#### Records provided ####

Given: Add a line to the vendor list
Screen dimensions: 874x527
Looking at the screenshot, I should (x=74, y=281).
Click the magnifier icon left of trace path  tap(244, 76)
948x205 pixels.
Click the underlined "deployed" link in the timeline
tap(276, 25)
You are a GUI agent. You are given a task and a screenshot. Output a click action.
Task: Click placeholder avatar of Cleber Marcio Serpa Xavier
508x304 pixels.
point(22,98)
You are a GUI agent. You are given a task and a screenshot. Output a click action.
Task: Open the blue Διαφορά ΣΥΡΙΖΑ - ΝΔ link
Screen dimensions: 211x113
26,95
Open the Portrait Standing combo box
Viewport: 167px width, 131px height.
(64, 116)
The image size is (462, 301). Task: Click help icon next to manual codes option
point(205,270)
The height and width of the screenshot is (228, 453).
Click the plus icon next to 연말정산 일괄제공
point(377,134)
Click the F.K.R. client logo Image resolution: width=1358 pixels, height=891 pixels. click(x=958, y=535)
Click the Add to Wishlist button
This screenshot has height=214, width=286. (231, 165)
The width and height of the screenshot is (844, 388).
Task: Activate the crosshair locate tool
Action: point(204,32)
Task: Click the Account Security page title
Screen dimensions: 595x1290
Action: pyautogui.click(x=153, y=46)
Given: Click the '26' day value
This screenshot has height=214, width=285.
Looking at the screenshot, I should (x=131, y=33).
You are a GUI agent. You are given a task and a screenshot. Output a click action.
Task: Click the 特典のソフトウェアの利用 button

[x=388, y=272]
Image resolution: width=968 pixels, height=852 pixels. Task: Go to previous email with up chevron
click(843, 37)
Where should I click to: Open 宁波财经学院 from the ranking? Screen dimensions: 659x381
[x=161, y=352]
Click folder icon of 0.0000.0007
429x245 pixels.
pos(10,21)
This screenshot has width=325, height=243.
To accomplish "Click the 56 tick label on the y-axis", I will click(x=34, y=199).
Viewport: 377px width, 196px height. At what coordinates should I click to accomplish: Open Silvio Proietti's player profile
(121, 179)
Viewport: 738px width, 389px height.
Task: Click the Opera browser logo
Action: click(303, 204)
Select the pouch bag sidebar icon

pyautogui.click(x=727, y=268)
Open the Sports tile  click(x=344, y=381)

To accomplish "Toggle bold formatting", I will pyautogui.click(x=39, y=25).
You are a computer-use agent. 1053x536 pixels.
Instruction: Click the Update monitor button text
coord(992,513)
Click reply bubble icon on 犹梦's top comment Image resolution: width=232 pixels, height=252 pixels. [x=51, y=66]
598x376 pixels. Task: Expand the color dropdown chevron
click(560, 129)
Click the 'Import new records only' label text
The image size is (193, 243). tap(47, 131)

####

## [Task directions]
Go through the records above and set each one down exactly, please.

## [Task result]
Given: Add a line to the vendor list
Screen dimensions: 874x527
Looking at the screenshot, I should (x=74, y=281).
Click the magnifier icon left of trace path  tap(244, 76)
948x205 pixels.
Click the underlined "deployed" link in the timeline
tap(276, 25)
You are a GUI agent. You are given a task and a screenshot. Output a click action.
Task: Click placeholder avatar of Cleber Marcio Serpa Xavier
508x304 pixels.
point(22,98)
You are a GUI agent. You are given a task and a screenshot. Output a click action.
Task: Open the blue Διαφορά ΣΥΡΙΖΑ - ΝΔ link
Screen dimensions: 211x113
26,95
Open the Portrait Standing combo box
Viewport: 167px width, 131px height.
(64, 116)
The image size is (462, 301). Task: Click help icon next to manual codes option
point(205,270)
The height and width of the screenshot is (228, 453).
Click the plus icon next to 연말정산 일괄제공
point(377,134)
Click the F.K.R. client logo Image resolution: width=1358 pixels, height=891 pixels. click(x=958, y=535)
Click the Add to Wishlist button
This screenshot has height=214, width=286. (231, 165)
The width and height of the screenshot is (844, 388).
Task: Activate the crosshair locate tool
Action: point(204,32)
Task: Click the Account Security page title
Screen dimensions: 595x1290
Action: pyautogui.click(x=153, y=46)
Given: Click the '26' day value
This screenshot has height=214, width=285.
Looking at the screenshot, I should (x=131, y=33).
You are a GUI agent. You are given a task and a screenshot. Output a click action.
Task: Click the 特典のソフトウェアの利用 button

[x=388, y=272]
Image resolution: width=968 pixels, height=852 pixels. Task: Go to previous email with up chevron
click(843, 37)
Where should I click to: Open 宁波财经学院 from the ranking? Screen dimensions: 659x381
[x=161, y=352]
Click folder icon of 0.0000.0007
429x245 pixels.
pos(10,21)
This screenshot has width=325, height=243.
To accomplish "Click the 56 tick label on the y-axis", I will click(x=34, y=199).
Viewport: 377px width, 196px height. At what coordinates should I click to accomplish: Open Silvio Proietti's player profile
(121, 179)
Viewport: 738px width, 389px height.
Task: Click the Opera browser logo
Action: click(303, 204)
Select the pouch bag sidebar icon

pyautogui.click(x=727, y=268)
Open the Sports tile  click(x=344, y=381)

To accomplish "Toggle bold formatting", I will pyautogui.click(x=39, y=25).
You are a computer-use agent. 1053x536 pixels.
Instruction: Click the Update monitor button text
coord(992,513)
Click reply bubble icon on 犹梦's top comment Image resolution: width=232 pixels, height=252 pixels. [x=51, y=66]
598x376 pixels. Task: Expand the color dropdown chevron
click(560, 129)
Click the 'Import new records only' label text
The image size is (193, 243). tap(47, 131)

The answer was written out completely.